1 – Assemble a list of questions regarding your loan program
Be sure you bring a list of questions if you find that you don't fully understand the ins and outs of all the various programs. This is part of the Mortgage Shopping process. EQUITY SAVER PLUS REALTY, or one of our trusted lenders will be able to assist you with understanding the advantages and disadvantages of loan programs that may be available to you.
2 - Verify your Assets
A critical step in the mortgage loan application process is to verify the sources for your down payment, closing costs and assets, as well as documenting income and debts. The lender uses this step to determine your qualifications as a borrower.
3 – Decide when to lock
Locking in a rate means that a mortgage lender keeps to the mortgage interest rates for the loan – commonly at the time the loan application is sent in until the loan closes (most lenders offer a free 60-day lock). By locking in the rate, you can avail of the low interest rate at the time of loan application even if the interest rate goes up before the end of your lock-in period. EQUITY SAVER PLUS REALTY provides you with Daily Lock Rate News so you can see the outook for the next 90 days. This, along with the advise of your lender, will assist in you in determining the best time to lock in your interest rate.

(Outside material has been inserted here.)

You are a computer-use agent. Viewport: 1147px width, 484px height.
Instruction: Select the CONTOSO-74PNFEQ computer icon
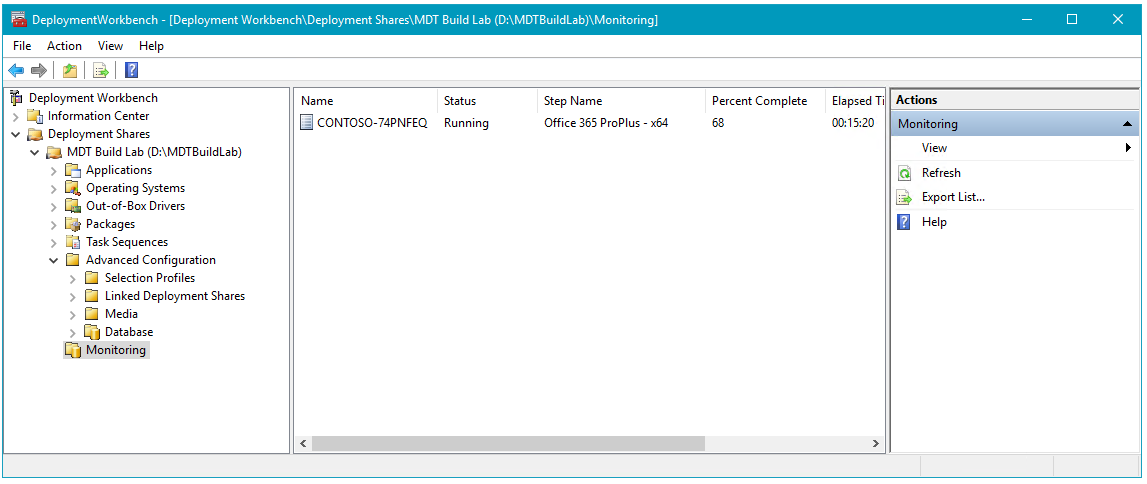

4 – Decide if you want to pay additional points to lower your interest rate
If you decide to pay additional points to lower the rate of your loan, you will pay for them in cash at the time of closing. Each point is 1 percent of the mortgage loan. Our Mortgage Points Calculator will help you determine if buying points is right for you.
5 – Bring your paperwork
Obtaining a mortgage loan requires a lot of paperwork, so you should take some time to get all your documents together. EQUITY SAVER PLUS REALTY's Loan Application Checklist will provide you with the general information regarding loan application.
6 - Staying Approved
Your actions after receiving lender approval for a mortgage loan can disqualify you for the loan. A mortgage loan is conditionally approved, with the lender reserving the right to re-verify credit, income, assets and employment at anytime. The lender may cancel the loan if there are any adverse changes to your qualification status.